“Your affectionate cousin,
“LOUISA PELL.”

Between Sir Gilbert and Lady Pell, when they were young people, there had been a something which, if it could not in strictness be termed a romantic episode, yet had in it the possibilities of one, and, had the fates proved propitious, would probably have eventuated in a way which would have changed the current of both their lives.

It was during the lifetime of Sir Gilbert’s father and mother that Louisa Grayson, a tall, dashing, somewhat hoydenish girl of eighteen, was invited on a long visit to Withington Chase. Mr. Gilbert Clare, as he was then, who had just returned from a journey in Central America, had felt himself drawn towards his high-spirited, bright-eyed cousin, who, although few people would have called her handsome, was possessed of some singularly attractive qualities; while she, on her side, fell frankly in love with him. But it was not to be. Miss Grayson was summoned home by the dangerous illness of a relative, and her cousin let her go without putting to her the one definite question which her heart was hungering to be asked; after which quite a number of years passed before they met again. On his part, at least, it could have been nothing more than a passing fancy, seeing that within a twelvemonth of their parting, Sir Gilbert had seen, fallen in love with, and married his first wife. Whether in Lady Pell’s case it had proved to be more than a passing fancy was a question which she alone could have answered.

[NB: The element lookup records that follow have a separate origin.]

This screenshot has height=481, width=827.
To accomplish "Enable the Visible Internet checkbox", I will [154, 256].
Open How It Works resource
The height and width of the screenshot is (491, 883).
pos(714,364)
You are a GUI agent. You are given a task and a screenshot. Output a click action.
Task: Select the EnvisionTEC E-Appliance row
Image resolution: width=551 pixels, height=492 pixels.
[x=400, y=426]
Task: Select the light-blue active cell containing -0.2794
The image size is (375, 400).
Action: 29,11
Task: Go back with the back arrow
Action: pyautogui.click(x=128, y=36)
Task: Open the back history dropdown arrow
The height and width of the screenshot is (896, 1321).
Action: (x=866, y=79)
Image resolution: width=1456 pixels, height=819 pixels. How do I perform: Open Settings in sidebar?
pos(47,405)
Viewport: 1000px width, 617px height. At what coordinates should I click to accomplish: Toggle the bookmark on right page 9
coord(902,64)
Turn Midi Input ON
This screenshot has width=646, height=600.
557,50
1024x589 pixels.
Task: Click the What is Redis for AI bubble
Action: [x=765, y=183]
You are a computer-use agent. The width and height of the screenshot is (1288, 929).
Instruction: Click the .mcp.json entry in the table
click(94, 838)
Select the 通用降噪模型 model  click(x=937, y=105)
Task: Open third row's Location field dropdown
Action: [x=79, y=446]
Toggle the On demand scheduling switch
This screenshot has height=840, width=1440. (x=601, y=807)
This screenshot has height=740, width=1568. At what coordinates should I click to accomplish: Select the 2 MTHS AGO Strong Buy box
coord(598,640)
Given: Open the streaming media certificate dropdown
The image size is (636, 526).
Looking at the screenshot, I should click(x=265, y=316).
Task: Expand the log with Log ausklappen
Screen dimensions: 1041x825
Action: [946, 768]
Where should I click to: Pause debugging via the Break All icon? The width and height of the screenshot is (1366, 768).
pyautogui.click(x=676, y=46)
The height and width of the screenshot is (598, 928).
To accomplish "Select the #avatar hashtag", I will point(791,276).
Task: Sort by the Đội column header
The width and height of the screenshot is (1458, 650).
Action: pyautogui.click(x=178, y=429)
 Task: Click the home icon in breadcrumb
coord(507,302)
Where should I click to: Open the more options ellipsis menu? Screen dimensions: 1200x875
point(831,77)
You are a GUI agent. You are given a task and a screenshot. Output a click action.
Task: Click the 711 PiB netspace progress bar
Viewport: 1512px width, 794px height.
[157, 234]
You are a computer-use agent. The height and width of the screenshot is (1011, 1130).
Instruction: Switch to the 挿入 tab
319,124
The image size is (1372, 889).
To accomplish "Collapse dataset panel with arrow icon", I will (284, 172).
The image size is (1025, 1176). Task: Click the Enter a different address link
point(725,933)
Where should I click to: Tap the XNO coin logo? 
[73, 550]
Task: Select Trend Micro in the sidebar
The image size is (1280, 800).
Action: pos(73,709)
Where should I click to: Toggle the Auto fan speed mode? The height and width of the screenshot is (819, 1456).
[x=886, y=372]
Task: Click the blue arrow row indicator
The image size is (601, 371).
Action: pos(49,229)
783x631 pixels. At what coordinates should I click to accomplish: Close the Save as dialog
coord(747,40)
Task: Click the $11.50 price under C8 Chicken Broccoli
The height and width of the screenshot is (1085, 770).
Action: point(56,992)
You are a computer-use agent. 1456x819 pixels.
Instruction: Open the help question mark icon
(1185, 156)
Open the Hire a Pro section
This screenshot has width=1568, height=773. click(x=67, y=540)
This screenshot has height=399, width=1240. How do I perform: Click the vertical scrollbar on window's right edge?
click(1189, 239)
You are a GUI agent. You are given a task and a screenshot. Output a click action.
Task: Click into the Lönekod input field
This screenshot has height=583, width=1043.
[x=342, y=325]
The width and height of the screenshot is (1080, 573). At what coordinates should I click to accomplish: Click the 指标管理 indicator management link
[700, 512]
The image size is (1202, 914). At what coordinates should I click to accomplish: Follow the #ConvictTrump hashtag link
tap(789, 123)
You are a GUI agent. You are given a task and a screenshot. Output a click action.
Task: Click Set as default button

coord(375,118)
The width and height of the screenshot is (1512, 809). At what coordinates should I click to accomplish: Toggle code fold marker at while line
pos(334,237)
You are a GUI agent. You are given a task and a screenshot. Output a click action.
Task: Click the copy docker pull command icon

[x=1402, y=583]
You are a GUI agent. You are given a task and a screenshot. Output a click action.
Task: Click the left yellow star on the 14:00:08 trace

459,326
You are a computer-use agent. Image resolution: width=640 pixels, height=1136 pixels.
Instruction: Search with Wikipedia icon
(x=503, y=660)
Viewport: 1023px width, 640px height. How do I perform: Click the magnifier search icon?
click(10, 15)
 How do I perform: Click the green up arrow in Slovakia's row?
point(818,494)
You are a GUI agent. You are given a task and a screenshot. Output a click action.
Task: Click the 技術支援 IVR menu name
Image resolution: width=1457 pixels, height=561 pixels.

“I shall be very glad to see Louisa, very glad indeed,” murmured Sir Gilbert under his breath when he had read her letter for the second time, “and I take it as a favour on her part that she has offered to come to the Chase. Of course at our time of life—although I don’t forget that she is a number of years younger than I—she cannot be so foolish as to imagine—— No, no; I will give her credit for more sense than that. She is no longer a flighty romantic schoolgirl; indeed, I remember that when I saw her last, she impressed me as having developed into quite a woman of the world. Still, a widow—— Um—um.”

With that, as already related, he lapsed into one of his musing fits, which lasted till the entrance of Trant, who coughed and gazed reproachfully at his master on finding that he had not yet poured out his first cup of tea.

The first thing the Baronet did on retiring to his study after breakfast was to reply to Lady Pell’s letter.

“MY DEAR LOUISA,” he wrote,—“Come to the Chase by all means—you ought to have come years ago—and stay as long as it suits you—the longer the better. You may rely upon receiving the heartiest of welcomes from

“Your affectionate cousin,
“GILBERT CLARE.”

This missive he at once despatched by a mounted groom to the Shrublands.

Now, in the course of the forenoon of the day preceding the arrival of Lady Pell’s note, Giovanna had driven over from Maylings and had asked to see Sir Gilbert. The proceeding was such an unusual one on her part that it was not without a spice of anxiety that he joined her in the morning-room. But she at once reassured him that, as far as he was concerned, nothing serious was the matter.